Intervention de Jean-François Husson

Réunion du 25 septembre 2019 à 21h30
Lutte contre le gaspillage et économie circulaire — Article 6

Photo de Jean-François HussonJean-François Husson :

Mes chers collègues, le secteur de la construction représente aujourd’hui une part non négligeable de la production de déchets, avec près de 230 millions de tonnes produites chaque année, soit environ 77 % des déchets français uniquement pour le secteur de la démolition.

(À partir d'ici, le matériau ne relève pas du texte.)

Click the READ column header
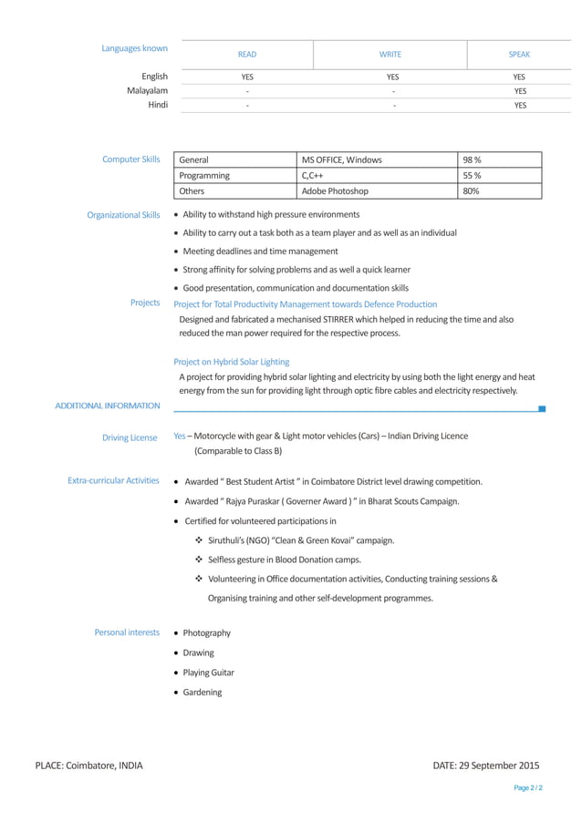pyautogui.click(x=246, y=55)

Aujourd’hui, seuls 5 % à 10 % des chantiers réalisent vraiment un diagnostic « déchets », pour de multiples raisons.

L’extension du recours au diagnostic, qui est prévue à l’article, va dans le bon sens, mais ne me semble traiter qu’une partie minime du problème. La démolition n’est que l’avant-dernière étape de la vie d’un matériau, avant sa réutilisation ou avant son recyclage.

Il me paraît d’ailleurs nécessaire de souligner l’importance de traiter la question des déchets le plus en amont possible, afin d’être plus exigeant sur la date de construction.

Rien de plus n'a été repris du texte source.